**Task to carry out**
Only the lines from the one with "Task: Expand the lastError node" onward are wanted, through the last line of the entries, set down exactly.

**Provided data**
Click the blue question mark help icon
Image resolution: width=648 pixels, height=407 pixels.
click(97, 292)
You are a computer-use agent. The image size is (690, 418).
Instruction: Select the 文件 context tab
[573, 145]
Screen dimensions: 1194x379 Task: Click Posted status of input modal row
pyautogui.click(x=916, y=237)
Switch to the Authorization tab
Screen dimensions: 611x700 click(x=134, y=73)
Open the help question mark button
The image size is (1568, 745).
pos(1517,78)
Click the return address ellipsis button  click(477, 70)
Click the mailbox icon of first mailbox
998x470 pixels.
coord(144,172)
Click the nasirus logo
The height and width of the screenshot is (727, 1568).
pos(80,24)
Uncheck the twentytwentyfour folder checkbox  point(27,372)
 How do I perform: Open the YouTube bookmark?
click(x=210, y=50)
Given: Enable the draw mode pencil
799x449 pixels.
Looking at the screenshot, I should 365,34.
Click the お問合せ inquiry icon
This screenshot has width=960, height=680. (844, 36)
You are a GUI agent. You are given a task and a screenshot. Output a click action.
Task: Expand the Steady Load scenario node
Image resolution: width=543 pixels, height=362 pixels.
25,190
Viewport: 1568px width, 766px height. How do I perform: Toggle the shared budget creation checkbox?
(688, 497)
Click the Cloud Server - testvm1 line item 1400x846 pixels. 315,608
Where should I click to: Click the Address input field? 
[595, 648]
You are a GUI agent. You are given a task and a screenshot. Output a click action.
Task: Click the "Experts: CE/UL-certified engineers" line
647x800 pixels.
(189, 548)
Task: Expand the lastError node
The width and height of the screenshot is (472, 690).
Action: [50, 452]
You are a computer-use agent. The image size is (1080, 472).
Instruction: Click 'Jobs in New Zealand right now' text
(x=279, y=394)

**Response to the exercise**
Task: Expand the lastError node
The width and height of the screenshot is (472, 690).
Action: [50, 452]
You are a computer-use agent. The image size is (1080, 472).
Instruction: Click 'Jobs in New Zealand right now' text
(x=279, y=394)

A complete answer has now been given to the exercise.